**Requirement:** Would you restate all the data that follows, word for word?

**Dataset entries:**

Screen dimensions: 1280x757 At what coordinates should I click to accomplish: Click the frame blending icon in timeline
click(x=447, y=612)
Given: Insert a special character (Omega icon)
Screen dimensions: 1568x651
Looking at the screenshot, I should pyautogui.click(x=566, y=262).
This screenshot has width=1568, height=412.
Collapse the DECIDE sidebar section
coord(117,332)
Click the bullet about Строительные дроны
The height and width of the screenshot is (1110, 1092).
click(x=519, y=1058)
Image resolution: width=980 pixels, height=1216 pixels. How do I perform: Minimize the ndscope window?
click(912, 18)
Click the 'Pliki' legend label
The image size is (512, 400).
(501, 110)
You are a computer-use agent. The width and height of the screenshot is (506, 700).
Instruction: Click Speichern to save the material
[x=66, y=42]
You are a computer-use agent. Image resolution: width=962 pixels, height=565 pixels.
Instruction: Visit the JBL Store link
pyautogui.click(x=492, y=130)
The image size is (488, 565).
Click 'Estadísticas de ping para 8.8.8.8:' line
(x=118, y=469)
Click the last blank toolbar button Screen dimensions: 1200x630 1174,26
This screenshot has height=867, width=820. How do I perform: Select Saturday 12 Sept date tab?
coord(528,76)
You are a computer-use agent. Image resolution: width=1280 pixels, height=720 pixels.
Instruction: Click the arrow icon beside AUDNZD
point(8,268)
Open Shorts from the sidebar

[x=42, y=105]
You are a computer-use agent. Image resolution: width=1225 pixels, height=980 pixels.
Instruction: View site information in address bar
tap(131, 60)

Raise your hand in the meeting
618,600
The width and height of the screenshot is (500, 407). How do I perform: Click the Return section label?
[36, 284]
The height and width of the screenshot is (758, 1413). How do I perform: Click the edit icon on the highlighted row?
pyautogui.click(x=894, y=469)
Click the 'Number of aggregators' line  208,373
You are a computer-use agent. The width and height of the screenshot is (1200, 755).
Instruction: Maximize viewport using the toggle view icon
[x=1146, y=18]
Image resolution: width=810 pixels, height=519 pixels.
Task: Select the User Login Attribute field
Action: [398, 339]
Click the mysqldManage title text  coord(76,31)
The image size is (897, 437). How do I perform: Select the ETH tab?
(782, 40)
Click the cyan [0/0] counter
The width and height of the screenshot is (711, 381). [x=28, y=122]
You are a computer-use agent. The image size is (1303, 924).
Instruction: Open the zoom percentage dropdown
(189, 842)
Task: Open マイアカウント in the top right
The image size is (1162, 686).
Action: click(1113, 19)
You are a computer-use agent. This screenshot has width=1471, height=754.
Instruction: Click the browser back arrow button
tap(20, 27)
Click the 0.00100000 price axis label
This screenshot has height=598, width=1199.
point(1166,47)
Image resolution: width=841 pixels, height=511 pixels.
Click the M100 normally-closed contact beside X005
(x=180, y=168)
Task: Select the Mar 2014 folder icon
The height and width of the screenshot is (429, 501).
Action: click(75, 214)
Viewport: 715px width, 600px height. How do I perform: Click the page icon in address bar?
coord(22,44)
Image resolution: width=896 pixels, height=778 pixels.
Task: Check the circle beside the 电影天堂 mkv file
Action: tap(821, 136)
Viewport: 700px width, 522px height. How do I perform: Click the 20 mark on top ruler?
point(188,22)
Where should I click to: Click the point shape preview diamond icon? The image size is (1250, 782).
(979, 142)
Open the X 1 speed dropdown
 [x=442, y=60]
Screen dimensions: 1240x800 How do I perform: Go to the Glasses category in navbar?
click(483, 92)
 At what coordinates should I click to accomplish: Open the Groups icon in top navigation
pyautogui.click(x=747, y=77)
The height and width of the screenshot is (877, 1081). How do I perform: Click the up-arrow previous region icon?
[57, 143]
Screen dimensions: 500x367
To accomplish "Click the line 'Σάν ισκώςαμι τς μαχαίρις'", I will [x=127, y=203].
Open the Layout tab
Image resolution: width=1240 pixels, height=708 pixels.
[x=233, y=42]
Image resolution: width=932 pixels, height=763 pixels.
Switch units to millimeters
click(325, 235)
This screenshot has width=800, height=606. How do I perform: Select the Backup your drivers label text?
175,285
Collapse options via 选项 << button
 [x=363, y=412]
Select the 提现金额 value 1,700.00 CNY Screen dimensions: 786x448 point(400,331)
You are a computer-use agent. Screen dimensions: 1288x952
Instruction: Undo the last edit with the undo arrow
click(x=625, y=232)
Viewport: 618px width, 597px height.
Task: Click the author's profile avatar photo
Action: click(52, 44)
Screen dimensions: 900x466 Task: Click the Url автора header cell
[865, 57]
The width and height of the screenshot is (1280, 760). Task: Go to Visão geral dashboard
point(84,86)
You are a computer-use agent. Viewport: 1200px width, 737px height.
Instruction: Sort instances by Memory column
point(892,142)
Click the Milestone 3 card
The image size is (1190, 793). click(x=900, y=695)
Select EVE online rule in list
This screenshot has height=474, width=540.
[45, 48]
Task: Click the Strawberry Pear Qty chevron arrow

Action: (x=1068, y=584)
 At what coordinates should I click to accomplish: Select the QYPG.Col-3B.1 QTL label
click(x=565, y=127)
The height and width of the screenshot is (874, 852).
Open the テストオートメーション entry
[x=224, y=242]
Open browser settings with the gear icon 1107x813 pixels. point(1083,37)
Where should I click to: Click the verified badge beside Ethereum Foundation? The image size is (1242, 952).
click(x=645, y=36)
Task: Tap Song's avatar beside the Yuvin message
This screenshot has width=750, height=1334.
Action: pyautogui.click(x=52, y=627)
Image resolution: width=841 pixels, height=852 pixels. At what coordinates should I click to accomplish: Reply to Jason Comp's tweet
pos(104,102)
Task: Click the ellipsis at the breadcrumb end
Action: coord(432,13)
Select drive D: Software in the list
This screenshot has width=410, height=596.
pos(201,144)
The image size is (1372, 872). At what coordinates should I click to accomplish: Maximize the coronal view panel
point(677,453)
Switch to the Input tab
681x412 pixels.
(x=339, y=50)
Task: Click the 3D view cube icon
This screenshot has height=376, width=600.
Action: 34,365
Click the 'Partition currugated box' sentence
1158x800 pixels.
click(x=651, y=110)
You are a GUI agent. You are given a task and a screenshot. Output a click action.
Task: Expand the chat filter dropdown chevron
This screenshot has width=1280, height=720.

**Answer box:**
Screen dimensions: 1280x757 At what coordinates should I click to accomplish: Click the frame blending icon in timeline
click(x=447, y=612)
Given: Insert a special character (Omega icon)
Screen dimensions: 1568x651
Looking at the screenshot, I should pyautogui.click(x=566, y=262).
This screenshot has width=1568, height=412.
Collapse the DECIDE sidebar section
coord(117,332)
Click the bullet about Строительные дроны
The height and width of the screenshot is (1110, 1092).
click(x=519, y=1058)
Image resolution: width=980 pixels, height=1216 pixels. How do I perform: Minimize the ndscope window?
click(912, 18)
Click the 'Pliki' legend label
The image size is (512, 400).
(501, 110)
You are a computer-use agent. The width and height of the screenshot is (506, 700).
Instruction: Click Speichern to save the material
[x=66, y=42]
You are a computer-use agent. Image resolution: width=962 pixels, height=565 pixels.
Instruction: Visit the JBL Store link
pyautogui.click(x=492, y=130)
The image size is (488, 565).
Click 'Estadísticas de ping para 8.8.8.8:' line
(x=118, y=469)
Click the last blank toolbar button Screen dimensions: 1200x630 1174,26
This screenshot has height=867, width=820. How do I perform: Select Saturday 12 Sept date tab?
coord(528,76)
You are a computer-use agent. Image resolution: width=1280 pixels, height=720 pixels.
Instruction: Click the arrow icon beside AUDNZD
point(8,268)
Open Shorts from the sidebar

[x=42, y=105]
You are a computer-use agent. Image resolution: width=1225 pixels, height=980 pixels.
Instruction: View site information in address bar
tap(131, 60)

Raise your hand in the meeting
618,600
The width and height of the screenshot is (500, 407). How do I perform: Click the Return section label?
[36, 284]
The height and width of the screenshot is (758, 1413). How do I perform: Click the edit icon on the highlighted row?
pyautogui.click(x=894, y=469)
Click the 'Number of aggregators' line  208,373
You are a computer-use agent. The width and height of the screenshot is (1200, 755).
Instruction: Maximize viewport using the toggle view icon
[x=1146, y=18]
Image resolution: width=810 pixels, height=519 pixels.
Task: Select the User Login Attribute field
Action: [398, 339]
Click the mysqldManage title text  coord(76,31)
The image size is (897, 437). How do I perform: Select the ETH tab?
(782, 40)
Click the cyan [0/0] counter
The width and height of the screenshot is (711, 381). [x=28, y=122]
You are a computer-use agent. The image size is (1303, 924).
Instruction: Open the zoom percentage dropdown
(189, 842)
Task: Open マイアカウント in the top right
The image size is (1162, 686).
Action: click(1113, 19)
You are a computer-use agent. This screenshot has width=1471, height=754.
Instruction: Click the browser back arrow button
tap(20, 27)
Click the 0.00100000 price axis label
This screenshot has height=598, width=1199.
point(1166,47)
Image resolution: width=841 pixels, height=511 pixels.
Click the M100 normally-closed contact beside X005
(x=180, y=168)
Task: Select the Mar 2014 folder icon
The height and width of the screenshot is (429, 501).
Action: click(75, 214)
Viewport: 715px width, 600px height. How do I perform: Click the page icon in address bar?
coord(22,44)
Image resolution: width=896 pixels, height=778 pixels.
Task: Check the circle beside the 电影天堂 mkv file
Action: tap(821, 136)
Viewport: 700px width, 522px height. How do I perform: Click the 20 mark on top ruler?
point(188,22)
Where should I click to: Click the point shape preview diamond icon? The image size is (1250, 782).
(979, 142)
Open the X 1 speed dropdown
 [x=442, y=60]
Screen dimensions: 1240x800 How do I perform: Go to the Glasses category in navbar?
click(483, 92)
 At what coordinates should I click to accomplish: Open the Groups icon in top navigation
pyautogui.click(x=747, y=77)
The height and width of the screenshot is (877, 1081). How do I perform: Click the up-arrow previous region icon?
[57, 143]
Screen dimensions: 500x367
To accomplish "Click the line 'Σάν ισκώςαμι τς μαχαίρις'", I will [x=127, y=203].
Open the Layout tab
Image resolution: width=1240 pixels, height=708 pixels.
[x=233, y=42]
Image resolution: width=932 pixels, height=763 pixels.
Switch units to millimeters
click(325, 235)
This screenshot has width=800, height=606. How do I perform: Select the Backup your drivers label text?
175,285
Collapse options via 选项 << button
 [x=363, y=412]
Select the 提现金额 value 1,700.00 CNY Screen dimensions: 786x448 point(400,331)
You are a computer-use agent. Screen dimensions: 1288x952
Instruction: Undo the last edit with the undo arrow
click(x=625, y=232)
Viewport: 618px width, 597px height.
Task: Click the author's profile avatar photo
Action: click(52, 44)
Screen dimensions: 900x466 Task: Click the Url автора header cell
[865, 57]
The width and height of the screenshot is (1280, 760). Task: Go to Visão geral dashboard
point(84,86)
You are a computer-use agent. Viewport: 1200px width, 737px height.
Instruction: Sort instances by Memory column
point(892,142)
Click the Milestone 3 card
The image size is (1190, 793). click(x=900, y=695)
Select EVE online rule in list
This screenshot has height=474, width=540.
[45, 48]
Task: Click the Strawberry Pear Qty chevron arrow

Action: (x=1068, y=584)
 At what coordinates should I click to accomplish: Select the QYPG.Col-3B.1 QTL label
click(x=565, y=127)
The height and width of the screenshot is (874, 852).
Open the テストオートメーション entry
[x=224, y=242]
Open browser settings with the gear icon 1107x813 pixels. point(1083,37)
Where should I click to: Click the verified badge beside Ethereum Foundation? The image size is (1242, 952).
click(x=645, y=36)
Task: Tap Song's avatar beside the Yuvin message
This screenshot has width=750, height=1334.
Action: pyautogui.click(x=52, y=627)
Image resolution: width=841 pixels, height=852 pixels. At what coordinates should I click to accomplish: Reply to Jason Comp's tweet
pos(104,102)
Task: Click the ellipsis at the breadcrumb end
Action: coord(432,13)
Select drive D: Software in the list
This screenshot has width=410, height=596.
pos(201,144)
The image size is (1372, 872). At what coordinates should I click to accomplish: Maximize the coronal view panel
point(677,453)
Switch to the Input tab
681x412 pixels.
(x=339, y=50)
Task: Click the 3D view cube icon
This screenshot has height=376, width=600.
Action: 34,365
Click the 'Partition currugated box' sentence
1158x800 pixels.
click(x=651, y=110)
You are a GUI agent. You are given a task and a screenshot. Output a click action.
Task: Expand the chat filter dropdown chevron
This screenshot has width=1280, height=720.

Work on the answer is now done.